**Exercise text:**
* * *
I'm very skeptical of AI being on the brink of dramatically accelerating AI R&D.
My current model is that ML experiments are bottlenecked not on software-engineer hours, but on compute. See Ilya Sutskever's claim here [LW · GW]:
95% of progress comes from the ability to run big experiments quickly. The utility of running many experiments is much less useful.
What actually matters for ML-style progress is picking the correct trick, and then applying it to a big-enough model. If you pick the trick wrong, you ruin the training run, which (a) potentially costs millions of dollars, (b) wastes the ocean of FLOP you could've used for something else.
And picking the correct trick is primarily a matter of research taste, because:
Tricks that work on smaller scales often don't generalize to larger scales.
Tricks that work on larger scales often don't work on smaller scales (due to bigger ML models having various novel emergent properties).
Simultaneously integrating several disjunctive incremental improvements into one SotA training run is likely nontrivial/impossible in the general case.^[1]
So 10x'ing the number of small-scale experiments is unlikely to actually 10x ML research, along any promising research direction.
And, on top of that, I expect that AGI labs don't actually have the spare compute to do that 10x'ing. I expect it's all already occupied 24/7 running all manners of smaller-scale experiments, squeezing whatever value out of them that can be squeezed out. (See e. g. Superalignment team's struggle to get access to compute: that suggests there isn't an internal compute overhang.)
* * *
**Information supplied:**
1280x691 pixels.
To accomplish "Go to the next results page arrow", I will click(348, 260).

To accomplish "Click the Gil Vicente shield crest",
* * *
**Explore the material:**
- 1) Translate this sentence from the text on compute bottlenecks in AI research into Spanish: "Tricks that work on smaller scales often don't generalize to larger scales."
- 2) Resume the text on compute bottlenecks in AI research, continuing it from its last sentence.

**Answers:**
- 1) Los trucos que funcionan a escalas más pequeñas a menudo no se generalizan a escalas más grandes.

- 2)
Indeed, an additional disadvantage of AI-based researchers/engineers is that their forward passes would cut into that limited compute budget. Offloading the computations associated with software engineering and experiment oversight onto the brains of mid-level human engineers is potentially more cost-efficient.
As a separate line of argumentation: Suppose that, as you describe it in another comment, we imagine that AI would soon be able to give senior researchers teams of 10x-speed 24/7-working junior devs, to whom they'd be able to delegate setting up and managing experiments. Is there a reason to think that any need for that couldn't already be satisfied?
If it were an actual bottleneck, I would expect it to have already been solved: by the AGI labs just hiring tons of competent-ish software engineers. They have vast amounts of money now, and LLM-based coding tools seem competent enough to significantly speed up a human programmer's work on formulaic tasks. So any sufficiently simple software-engineering task should already be done at lightning speeds within AGI labs.
In addition: the academic-research and open-source communities exist, and plausibly also fill the niche of "a vast body of competent-ish junior researchers trying out diverse experiments". The task of keeping senior researchers up-to-date on openly published insights should likewise already be possible to dramatically speed up by tasking LLMs with summarizing them, or by hiring intermediary ML researchers to do that.
So I expect the market for mid-level software engineers/ML researchers to be saturated.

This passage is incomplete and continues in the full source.